O consumo elevado na maioria dos países desenvolvidos e o consumo crescente nas economias emergentes e em desenvolvimento são vetores de peso que acarretam estas transformações. O crescimento populacional pode levar a uma expansão insustentável da agricultura e ao aumento descontrolado da extração da mineração e do crescimento urbano.
De acordo com especialistas, se até 2050 forem seguidos os atuais modelos de desenvolvimento, a degradação do solo associada à mudança climática reduzirá a produtividade das culturas em uma média de 10% globalmente e até 50% em certas regiões. Paralelamente, as populações vivendo em terras áridas aumentará de 2,7 bilhões em 2010 para 4 bilhões em 2050.
“Até lá é provável que a degradação do solo e os problemas relacionados com a mudança climática possam forçar a migração de 50 milhões a 700 milhões de pessoas. A diminuição da produtividade da terra também torna as sociedades mais vulneráveis à instabilidade social – particularmente em regiões áridas, nas quais anos com chuvas extremamente baixas foram associados a um aumento de até 45% em conflitos violentos”, explica o sul-africano Robert Scholes, líder do diagnóstico ao lado do cientista italiano Luca Montanarella.
Para se ter ideia da dimensão da degradação, em 2014, menos de 25% da superfície do planeta foi poupado de impactos substanciais das atividades humanas.
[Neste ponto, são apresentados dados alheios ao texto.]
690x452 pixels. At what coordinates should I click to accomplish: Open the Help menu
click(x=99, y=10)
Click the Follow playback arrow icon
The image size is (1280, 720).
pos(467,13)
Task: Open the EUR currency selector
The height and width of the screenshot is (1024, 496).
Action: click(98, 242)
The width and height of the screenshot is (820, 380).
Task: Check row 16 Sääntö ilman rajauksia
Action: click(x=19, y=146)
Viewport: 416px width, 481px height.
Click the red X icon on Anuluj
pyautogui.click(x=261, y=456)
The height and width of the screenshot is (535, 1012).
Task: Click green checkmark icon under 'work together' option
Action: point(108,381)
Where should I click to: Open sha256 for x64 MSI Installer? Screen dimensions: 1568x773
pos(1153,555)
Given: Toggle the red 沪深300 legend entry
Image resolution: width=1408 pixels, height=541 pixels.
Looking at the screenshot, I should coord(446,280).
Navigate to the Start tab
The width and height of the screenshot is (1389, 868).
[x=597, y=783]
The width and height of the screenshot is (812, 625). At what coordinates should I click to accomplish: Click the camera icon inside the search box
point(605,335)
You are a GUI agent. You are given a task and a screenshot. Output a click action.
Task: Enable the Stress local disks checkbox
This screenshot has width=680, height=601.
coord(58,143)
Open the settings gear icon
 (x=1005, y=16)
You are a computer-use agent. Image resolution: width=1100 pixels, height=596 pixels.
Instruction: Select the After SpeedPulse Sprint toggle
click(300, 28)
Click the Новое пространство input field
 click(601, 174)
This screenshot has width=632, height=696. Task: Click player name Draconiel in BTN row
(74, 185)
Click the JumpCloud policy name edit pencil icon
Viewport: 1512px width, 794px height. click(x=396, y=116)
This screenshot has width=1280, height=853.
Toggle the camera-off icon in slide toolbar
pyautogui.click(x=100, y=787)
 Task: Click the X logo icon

Em 2050, os especialistas do IPBES estimam em apenas 10%.
"Com impactos negativos no bem-estar de pelo menos 3,2 bilhões de pessoas, a degradação da superfície terrestre por meio de atividades humanas está levando o planeta para a sexta extinção em massa de espécies" afirma Scholes, e complementa: “evitar, reduzir e reverter esse problema e restaurar a terra degradada são prioridades urgentes para proteger a biodiversidade e os serviços ecossistêmicos vitais para toda a vida na Terra e garantir o bem-estar humano”.
Outro impacto observado foi nas áreas alagáveis. Segundo Montanarella, "temos visto perdas de 87% em áreas úmidas desde o início da era moderna – com 54% perdidas desde 1900".
As causas deste cenário, segundo o Diagnóstico, foram a rápida expansão e o manejo inadequado da agricultura e pecuária que provocam perdas da biodiversidade e dos serviços ecossistêmicos, englobando as contribuições essenciais da natureza para as pessoas, tais como, a segurança alimentar, purificação da água, provisão de energia entre outros.
Atualmente, agricultura e pecuária cobrem mais de 1/3 da superfície da Terra. Se mantidos os padrões atuais da agricultura convencional, o uso de agrotóxicos e fertilizantes deverá dobrar até 2050, segundo os especialistas da IPBES, o que pode potencialmente inviabilizar a saúde dos solos.
O diagnóstico constatou que a degradação da terra é um dos principais fatores para as mudanças climáticas, com o desmatamento contribuindo com cerca de 10% de todas as emissões de gases de efeito estufa induzidas pelo homem. Outro grande gatilho das mudanças climáticas tem sido a liberação de carbono anteriormente armazenada no solo, com a degradação da terra entre 2000 e 2009 responsável por emissões globais anuais de até 4,4 bilhões de toneladas de CO2.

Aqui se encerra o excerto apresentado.